Continuing my journey through Introduction to Algorithms, I just finished the “Advanced data structures” section which walked me through the wonderful world of B-Trees, Fibonacci heaps, van Emde Boas Trees and Disjoint sets.

B-Trees are fairly simple to grasp (tl;dr: high branching factor, optimised disk access). Fibonacci heaps are a bit fiddly for certain operations but ok if you have a visual representation of the heap to follow what’s going on. Van Emde Boas trees.. I don’t really want to talk about them (my head still hurts from that chapter). And finally, we’ve got lovely disjoint sets, which are simple yet incredibly efficient thanks to a couple of well-chosen heuristics.

After reading the disjoint sets chapter, I decided to give a go to the first problem exposed in the book referred to as the “off-line” minimum.
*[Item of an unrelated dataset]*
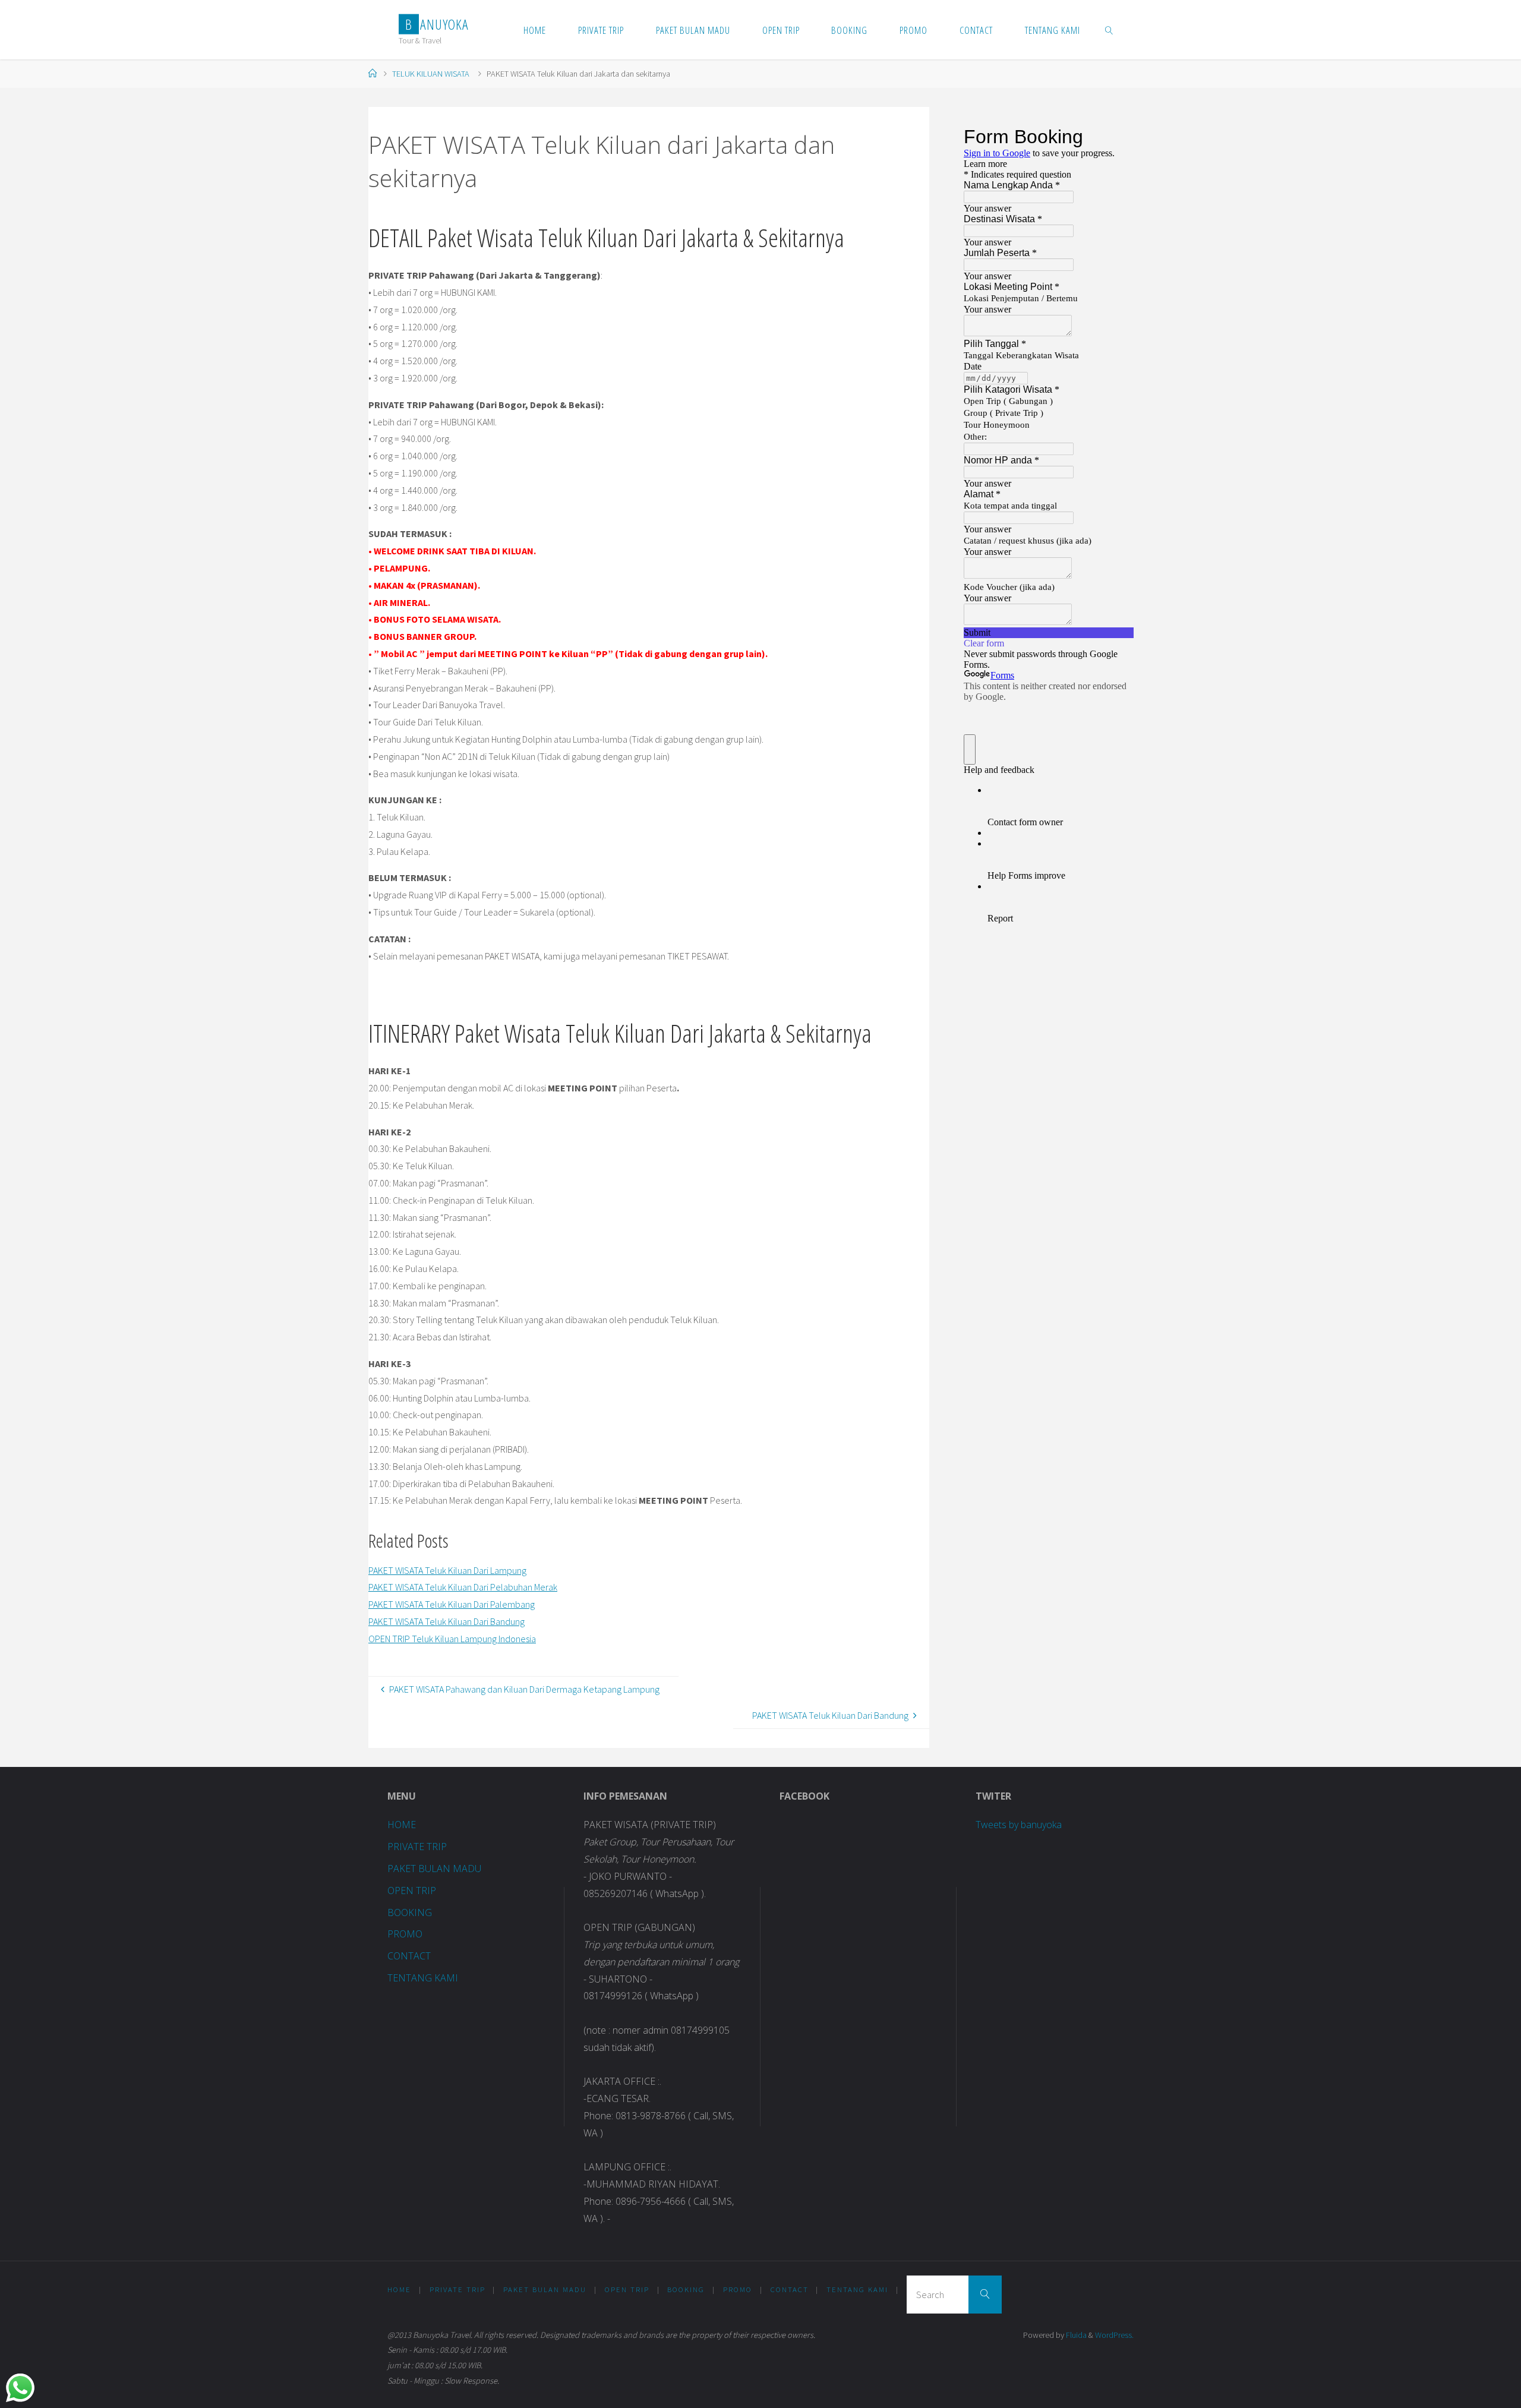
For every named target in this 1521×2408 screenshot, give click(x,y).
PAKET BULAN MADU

If you are not familiar with disjoint sets, here is an excellent introduction.

Problem statement

The offline minimum problem asks us to maintain a dynamic set T of elements from the domain {1,2,...,n} under the operations INSERT and EXTRACT-MIN. We are given a sequence S of n INSERT and m EXTRACT-MIN calls, where each key in {1,2,...,n} is inserted exactly once. We wish to determine which key is returned by each EXTRACT-MIN call. Specifically, we wish to fill in an array extracted[1..m], where for i = 1,2,..., m is the key returned by the ith EXTRACT-MIN call. The problem is “off-line” in the sense that we are allowed to process the entire sequence S before determining any of the returned keys.
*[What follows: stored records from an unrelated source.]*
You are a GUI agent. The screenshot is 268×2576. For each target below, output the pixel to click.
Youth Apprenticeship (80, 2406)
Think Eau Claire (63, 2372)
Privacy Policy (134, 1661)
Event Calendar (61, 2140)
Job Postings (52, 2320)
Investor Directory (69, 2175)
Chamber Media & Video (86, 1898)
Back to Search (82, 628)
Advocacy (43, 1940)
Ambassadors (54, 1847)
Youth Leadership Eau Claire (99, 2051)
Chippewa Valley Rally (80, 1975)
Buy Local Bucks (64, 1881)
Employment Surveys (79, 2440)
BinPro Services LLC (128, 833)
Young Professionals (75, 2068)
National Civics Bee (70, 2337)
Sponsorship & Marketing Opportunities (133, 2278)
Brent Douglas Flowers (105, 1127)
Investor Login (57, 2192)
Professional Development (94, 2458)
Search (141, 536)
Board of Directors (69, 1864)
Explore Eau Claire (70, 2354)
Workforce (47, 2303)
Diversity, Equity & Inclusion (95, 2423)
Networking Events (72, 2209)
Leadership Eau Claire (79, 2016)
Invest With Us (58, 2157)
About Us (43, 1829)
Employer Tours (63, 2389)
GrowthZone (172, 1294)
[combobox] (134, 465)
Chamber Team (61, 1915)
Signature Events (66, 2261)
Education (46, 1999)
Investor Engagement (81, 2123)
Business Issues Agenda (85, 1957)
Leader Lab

  1. In the following instance of the off-line minimum problem, each INSERT is represented by a number and each EXTRACT-MIN is represented by the letter E:

    [4, 8, E, 3, E, 9, 2, 6, E, E, E, 1, 7, E, 5]

    Fill in the correct values in the extracted array.
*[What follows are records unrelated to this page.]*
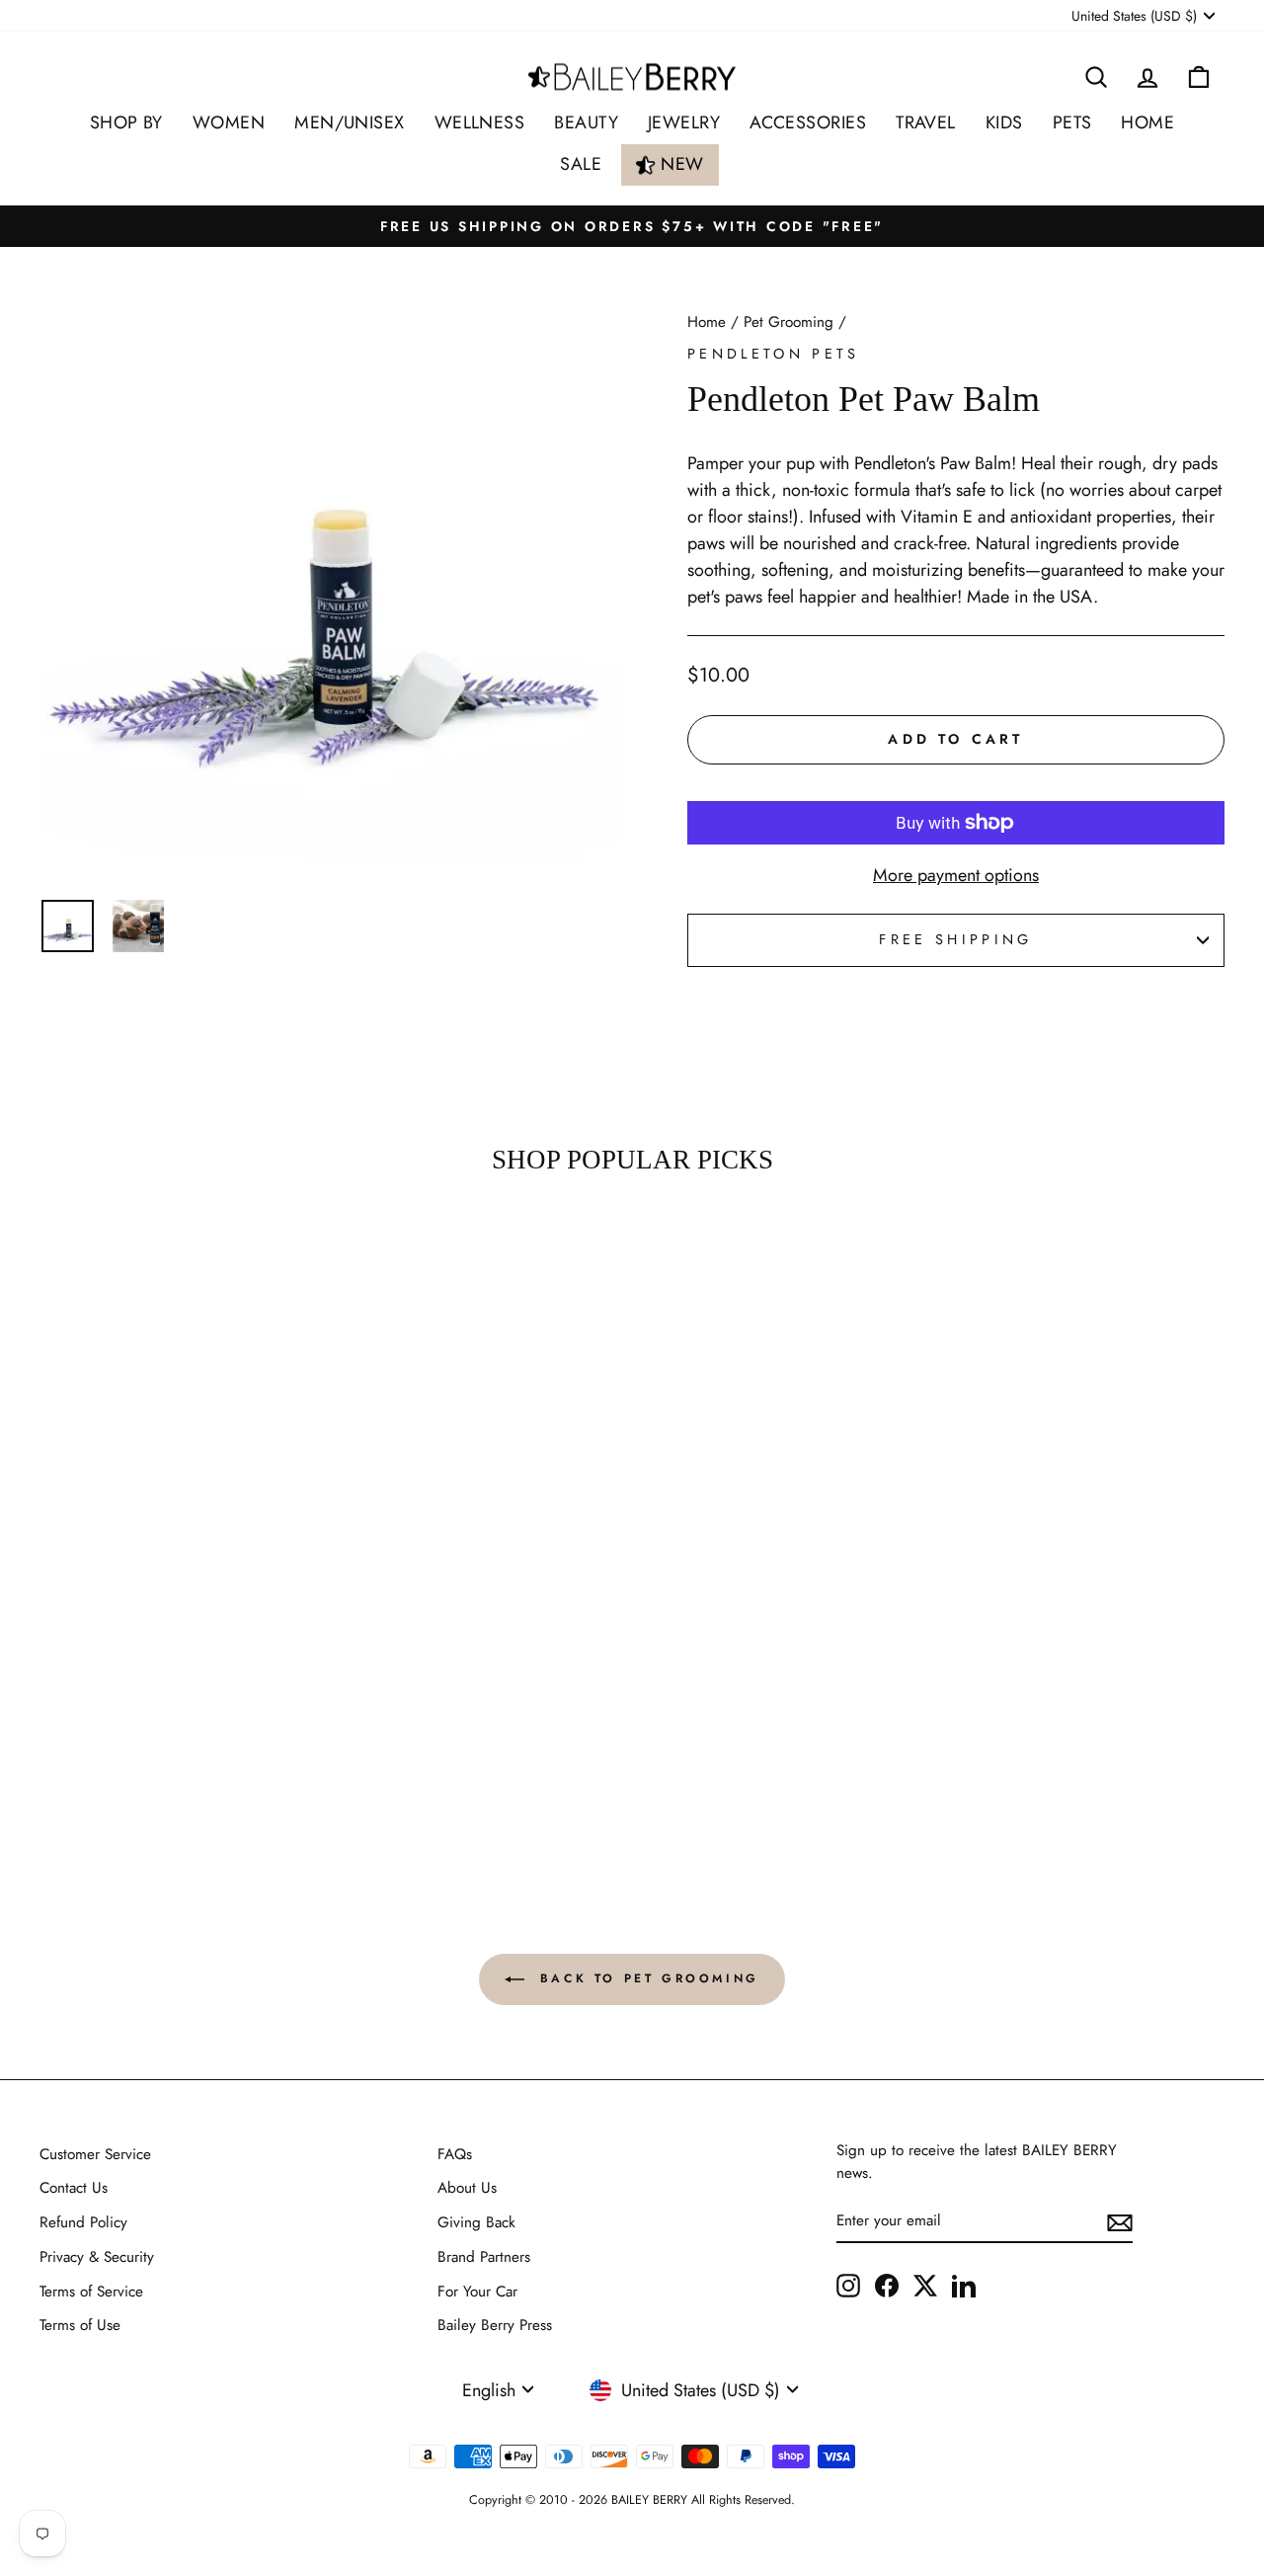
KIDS (1004, 122)
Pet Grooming (788, 322)
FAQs (454, 2154)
To develop an algorithm for this problem, we break the sequence S into homogeneous subsequences. That is, we represent S by:

[I1, E, I2, E, I3, …, Im, E, Im+1]

where each E represents a single EXTRACT-MIN call and each Ij represents a (possibly empty) sequence of INSERT calls. For each subsequence Ij, we initially place the keys inserted by these operations into a set Kj, which is empty if Ij is empty. We then do the following:

OFF-LINE-MINIMUM(m, n)
    for i = 1 to n
        determine j such that i ∈ K[j]
        if j != m + 1
            extracted[j] = i
            let l be the smallest value greater than j for which set K[l] exists
            K[l] = K[j] ∪ K[l], destroying K[j]
    return extracted
  1. Argue that the array extracted returned by OFF-LINE-MINIMUM is correct.

  2. Describe how to implement OFF-LINE-MINIMUM efficiently with a disjoint-set data structure. Give a tight bound on the worst-case running time of your implementation.

Answers

  1. [4, 3, 2, 6, 8, 1]

  2. Here’s my less than rigorous explanation of the proposed algorithm:

    Elements in the domain are processed incrementally. If the current element i is in one of the sets, we know that it will be extracted by the “next” extraction (which is extraction number j if the element is in set Kj), if there is one. How do we know this? We know that i couldn’t have been extracted by an extraction prior to extraction j, as i wasn’t part of the sequence at that point. We also know that when we reach extraction j, i is the smallest element in the sequence, as smaller elements have already been extracted in previous iterations of the loop, and the union operation at the end ensured that only “subsequent” extractions are considered for the remaining element inside the sequence.

  3. The general idea builds upon the algorithm proposed in section 2, where you represent the I1…Im+1 subsequences through a disjoint set forest. You can easily find an element and its corresponding tree-set through the FIND operation. In order to determine the index j of the extraction, you need to somehow label the trees with their appropriate index. For efficiently finding the next tree-set Kl you can use a linked list, but you’ll need to keep a mapping from elements to their corresponding linked list node. The union at the end is done trivially through the disjoint set UNION operation.

Implementation with disjoint sets

I decided to go one step further and try my own implementation of the solution in Python. I am using an implementation of disjoint sets and linked lists found in PyPI. I find the chosen interface for the disjoint sets a bit confusing as there is no INSERT or MAKE-SET operation, instead find has the side effect of adding the element to the forest as its own tree if it wasn’t there (in other words, find is used to both insert and find elements). But hey, at least I didn’t have to write my own!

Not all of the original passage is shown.